**** MATERIAL FOR THE TASK ****
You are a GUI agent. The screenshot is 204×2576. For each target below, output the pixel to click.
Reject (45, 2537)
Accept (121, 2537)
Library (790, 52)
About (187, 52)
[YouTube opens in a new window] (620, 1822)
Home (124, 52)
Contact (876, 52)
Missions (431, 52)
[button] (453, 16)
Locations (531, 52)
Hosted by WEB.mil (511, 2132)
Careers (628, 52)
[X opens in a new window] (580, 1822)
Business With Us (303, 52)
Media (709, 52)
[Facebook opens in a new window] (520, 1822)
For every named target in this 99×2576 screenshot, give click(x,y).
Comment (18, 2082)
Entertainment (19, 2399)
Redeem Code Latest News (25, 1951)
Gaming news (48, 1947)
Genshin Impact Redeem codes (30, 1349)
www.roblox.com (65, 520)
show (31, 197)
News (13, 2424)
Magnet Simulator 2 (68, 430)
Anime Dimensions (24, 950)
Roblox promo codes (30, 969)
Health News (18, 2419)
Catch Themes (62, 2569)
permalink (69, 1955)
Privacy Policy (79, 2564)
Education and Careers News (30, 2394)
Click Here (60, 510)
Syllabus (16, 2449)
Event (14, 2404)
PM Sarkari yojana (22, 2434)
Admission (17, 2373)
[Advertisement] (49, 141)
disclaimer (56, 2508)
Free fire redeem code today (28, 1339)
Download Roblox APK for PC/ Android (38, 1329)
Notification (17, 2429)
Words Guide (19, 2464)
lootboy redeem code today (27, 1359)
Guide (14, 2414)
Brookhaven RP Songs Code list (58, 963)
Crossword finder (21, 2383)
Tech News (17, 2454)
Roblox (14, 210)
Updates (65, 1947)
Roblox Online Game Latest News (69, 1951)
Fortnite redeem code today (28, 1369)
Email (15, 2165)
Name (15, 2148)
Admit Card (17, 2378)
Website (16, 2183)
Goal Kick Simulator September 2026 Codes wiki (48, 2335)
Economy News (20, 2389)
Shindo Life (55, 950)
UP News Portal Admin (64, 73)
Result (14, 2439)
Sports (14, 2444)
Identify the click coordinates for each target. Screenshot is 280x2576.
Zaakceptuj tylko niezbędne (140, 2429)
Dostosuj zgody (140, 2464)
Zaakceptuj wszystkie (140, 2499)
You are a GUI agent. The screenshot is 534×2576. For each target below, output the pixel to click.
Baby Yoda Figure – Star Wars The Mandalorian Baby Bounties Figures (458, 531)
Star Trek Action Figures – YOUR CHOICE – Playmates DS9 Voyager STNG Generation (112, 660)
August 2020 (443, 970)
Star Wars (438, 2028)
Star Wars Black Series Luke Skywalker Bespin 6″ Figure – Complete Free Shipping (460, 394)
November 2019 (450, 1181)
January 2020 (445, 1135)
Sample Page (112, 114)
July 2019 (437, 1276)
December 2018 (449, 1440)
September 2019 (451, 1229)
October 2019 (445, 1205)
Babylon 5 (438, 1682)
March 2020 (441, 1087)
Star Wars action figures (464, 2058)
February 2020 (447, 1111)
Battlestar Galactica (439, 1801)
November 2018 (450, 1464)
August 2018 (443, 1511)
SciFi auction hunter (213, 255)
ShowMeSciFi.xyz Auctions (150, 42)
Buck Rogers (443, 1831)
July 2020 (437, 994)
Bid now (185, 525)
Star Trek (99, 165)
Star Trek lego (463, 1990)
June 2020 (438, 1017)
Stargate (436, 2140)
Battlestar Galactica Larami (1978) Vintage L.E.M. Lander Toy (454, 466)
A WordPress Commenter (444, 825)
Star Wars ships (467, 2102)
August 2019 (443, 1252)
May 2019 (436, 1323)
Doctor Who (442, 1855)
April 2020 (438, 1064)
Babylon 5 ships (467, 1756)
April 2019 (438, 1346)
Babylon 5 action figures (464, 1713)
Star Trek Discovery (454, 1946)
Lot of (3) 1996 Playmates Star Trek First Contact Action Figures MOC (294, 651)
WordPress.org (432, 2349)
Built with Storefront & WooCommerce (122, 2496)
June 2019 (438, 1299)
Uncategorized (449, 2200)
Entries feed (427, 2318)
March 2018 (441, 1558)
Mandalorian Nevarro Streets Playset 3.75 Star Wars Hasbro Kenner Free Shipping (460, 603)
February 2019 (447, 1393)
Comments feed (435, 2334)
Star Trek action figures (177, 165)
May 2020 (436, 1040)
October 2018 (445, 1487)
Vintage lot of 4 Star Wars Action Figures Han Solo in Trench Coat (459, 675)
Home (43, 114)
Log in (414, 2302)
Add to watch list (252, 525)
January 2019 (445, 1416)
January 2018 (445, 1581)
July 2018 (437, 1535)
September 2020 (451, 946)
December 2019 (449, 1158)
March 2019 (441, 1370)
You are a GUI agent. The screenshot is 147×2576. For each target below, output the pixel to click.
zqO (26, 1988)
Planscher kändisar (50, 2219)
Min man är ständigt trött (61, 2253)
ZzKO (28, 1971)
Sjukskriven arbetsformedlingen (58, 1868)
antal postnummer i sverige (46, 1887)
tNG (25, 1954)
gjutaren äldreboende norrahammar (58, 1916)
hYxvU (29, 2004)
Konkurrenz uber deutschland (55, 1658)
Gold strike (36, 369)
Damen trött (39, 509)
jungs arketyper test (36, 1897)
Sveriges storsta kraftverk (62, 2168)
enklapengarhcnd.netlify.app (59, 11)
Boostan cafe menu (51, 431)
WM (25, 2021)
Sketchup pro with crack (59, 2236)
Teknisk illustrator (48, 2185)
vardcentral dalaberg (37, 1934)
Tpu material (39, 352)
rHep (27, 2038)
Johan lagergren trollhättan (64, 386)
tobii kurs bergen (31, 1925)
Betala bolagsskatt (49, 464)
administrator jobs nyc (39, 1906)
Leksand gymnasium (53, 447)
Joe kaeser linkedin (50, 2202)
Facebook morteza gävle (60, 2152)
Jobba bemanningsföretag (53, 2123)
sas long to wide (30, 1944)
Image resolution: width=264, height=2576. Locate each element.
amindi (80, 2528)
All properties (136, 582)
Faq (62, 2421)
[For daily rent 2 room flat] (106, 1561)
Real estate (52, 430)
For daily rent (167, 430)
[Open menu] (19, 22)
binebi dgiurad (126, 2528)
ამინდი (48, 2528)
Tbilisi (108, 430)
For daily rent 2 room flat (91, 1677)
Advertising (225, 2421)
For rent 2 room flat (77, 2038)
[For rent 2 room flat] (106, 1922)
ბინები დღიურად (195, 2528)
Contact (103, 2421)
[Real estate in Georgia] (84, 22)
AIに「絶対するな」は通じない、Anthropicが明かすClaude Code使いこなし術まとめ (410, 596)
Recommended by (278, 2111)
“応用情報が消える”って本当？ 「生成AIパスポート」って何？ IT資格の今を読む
****
PROBLEM DETAILS:
The records above must be transcribed in full, word for word.

EXPECTED ANSWER:
You are a GUI agent. The screenshot is 204×2576. For each target below, output the pixel to click.
Reject (45, 2537)
Accept (121, 2537)
Library (790, 52)
About (187, 52)
[YouTube opens in a new window] (620, 1822)
Home (124, 52)
Contact (876, 52)
Missions (431, 52)
[button] (453, 16)
Locations (531, 52)
Hosted by WEB.mil (511, 2132)
Careers (628, 52)
[X opens in a new window] (580, 1822)
Business With Us (303, 52)
Media (709, 52)
[Facebook opens in a new window] (520, 1822)
For every named target in this 99×2576 screenshot, give click(x,y).
Comment (18, 2082)
Entertainment (19, 2399)
Redeem Code Latest News (25, 1951)
Gaming news (48, 1947)
Genshin Impact Redeem codes (30, 1349)
www.roblox.com (65, 520)
show (31, 197)
News (13, 2424)
Magnet Simulator 2 (68, 430)
Anime Dimensions (24, 950)
Roblox promo codes (30, 969)
Health News (18, 2419)
Catch Themes (62, 2569)
permalink (69, 1955)
Privacy Policy (79, 2564)
Education and Careers News (30, 2394)
Click Here (60, 510)
Syllabus (16, 2449)
Event (14, 2404)
PM Sarkari yojana (22, 2434)
Admission (17, 2373)
[Advertisement] (49, 141)
disclaimer (56, 2508)
Free fire redeem code today (28, 1339)
Download Roblox APK for PC/ Android (38, 1329)
Notification (17, 2429)
Words Guide (19, 2464)
lootboy redeem code today (27, 1359)
Guide (14, 2414)
Brookhaven RP Songs Code list (58, 963)
Crossword finder (21, 2383)
Tech News (17, 2454)
Roblox (14, 210)
Updates (65, 1947)
Roblox Online Game Latest News (69, 1951)
Fortnite redeem code today (28, 1369)
Email (15, 2165)
Name (15, 2148)
Admit Card (17, 2378)
Website (16, 2183)
Goal Kick Simulator September 2026 Codes wiki (48, 2335)
Economy News (20, 2389)
Shindo Life (55, 950)
UP News Portal Admin (64, 73)
Result (14, 2439)
Sports (14, 2444)
Identify the click coordinates for each target. Screenshot is 280x2576.
Zaakceptuj tylko niezbędne (140, 2429)
Dostosuj zgody (140, 2464)
Zaakceptuj wszystkie (140, 2499)
You are a GUI agent. The screenshot is 534×2576. For each target below, output the pixel to click.
Baby Yoda Figure – Star Wars The Mandalorian Baby Bounties Figures (458, 531)
Star Trek Action Figures – YOUR CHOICE – Playmates DS9 Voyager STNG Generation (112, 660)
August 2020 (443, 970)
Star Wars (438, 2028)
Star Wars Black Series Luke Skywalker Bespin 6″ Figure – Complete Free Shipping (460, 394)
November 2019 (450, 1181)
January 2020 (445, 1135)
Sample Page (112, 114)
July 2019 (437, 1276)
December 2018 (449, 1440)
September 2019 (451, 1229)
October 2019 (445, 1205)
Babylon 5 (438, 1682)
March 2020 (441, 1087)
Star Wars action figures (464, 2058)
February 2020 (447, 1111)
Battlestar Galactica (439, 1801)
November 2018 (450, 1464)
August 2018 (443, 1511)
SciFi auction hunter (213, 255)
ShowMeSciFi.xyz Auctions (150, 42)
Buck Rogers (443, 1831)
July 2020 (437, 994)
Bid now (185, 525)
Star Trek (99, 165)
Star Trek lego (463, 1990)
June 2020 (438, 1017)
Stargate (436, 2140)
Battlestar Galactica Larami (1978) Vintage L.E.M. Lander Toy (454, 466)
A WordPress Commenter (444, 825)
Star Wars ships (467, 2102)
August 2019 (443, 1252)
May 2019 (436, 1323)
Doctor Who (442, 1855)
April 2020 (438, 1064)
Babylon 5 ships (467, 1756)
April 2019 (438, 1346)
Babylon 5 action figures (464, 1713)
Star Trek Discovery (454, 1946)
Lot of (3) 1996 Playmates Star Trek First Contact Action Figures MOC (294, 651)
WordPress.org (432, 2349)
Built with Storefront & WooCommerce (122, 2496)
June 2019 (438, 1299)
Uncategorized (449, 2200)
Entries feed (427, 2318)
March 2018 (441, 1558)
Mandalorian Nevarro Streets Playset 3.75 Star Wars Hasbro Kenner Free Shipping (460, 603)
February 2019 (447, 1393)
Comments feed (435, 2334)
Star Trek action figures (177, 165)
May 2020 (436, 1040)
October 2018 (445, 1487)
Vintage lot of 4 Star Wars Action Figures Han Solo in Trench Coat (459, 675)
Home (43, 114)
Log in (414, 2302)
Add to watch list (252, 525)
January 2019 (445, 1416)
January 2018 (445, 1581)
July 2018 (437, 1535)
September 2020 (451, 946)
December 2019 (449, 1158)
March 2019 (441, 1370)
You are a GUI agent. The screenshot is 147×2576. For each target below, output the pixel to click.
zqO (26, 1988)
Planscher kändisar (50, 2219)
Min man är ständigt trött (61, 2253)
ZzKO (28, 1971)
Sjukskriven arbetsformedlingen (58, 1868)
antal postnummer i sverige (46, 1887)
tNG (25, 1954)
gjutaren äldreboende norrahammar (58, 1916)
hYxvU (29, 2004)
Konkurrenz uber deutschland (55, 1658)
Gold strike (36, 369)
Damen trött (39, 509)
jungs arketyper test (36, 1897)
Sveriges storsta kraftverk (62, 2168)
enklapengarhcnd.netlify.app (59, 11)
Boostan cafe menu (51, 431)
WM (25, 2021)
Sketchup pro with crack (59, 2236)
Teknisk illustrator (48, 2185)
vardcentral dalaberg (37, 1934)
Tpu material (39, 352)
rHep (27, 2038)
Johan lagergren trollhättan (64, 386)
tobii kurs bergen (31, 1925)
Betala bolagsskatt (49, 464)
administrator jobs nyc (39, 1906)
Leksand gymnasium (53, 447)
Joe kaeser linkedin (50, 2202)
Facebook morteza gävle (60, 2152)
Jobba bemanningsföretag (53, 2123)
sas long to wide (30, 1944)
Image resolution: width=264, height=2576. Locate each element.
amindi (80, 2528)
All properties (136, 582)
Faq (62, 2421)
[For daily rent 2 room flat] (106, 1561)
Real estate (52, 430)
For daily rent (167, 430)
[Open menu] (19, 22)
binebi dgiurad (126, 2528)
ამინდი (48, 2528)
Tbilisi (108, 430)
For daily rent 2 room flat (91, 1677)
Advertising (225, 2421)
For rent 2 room flat (77, 2038)
[For rent 2 room flat] (106, 1922)
ბინები დღიურად (195, 2528)
Contact (103, 2421)
[Real estate in Georgia] (84, 22)
AIに「絶対するな」は通じない、Anthropicが明かすClaude Code使いこなし術まとめ (410, 596)
Recommended by (278, 2111)
“応用情報が消える”って本当？ 「生成AIパスポート」って何？ IT資格の今を読む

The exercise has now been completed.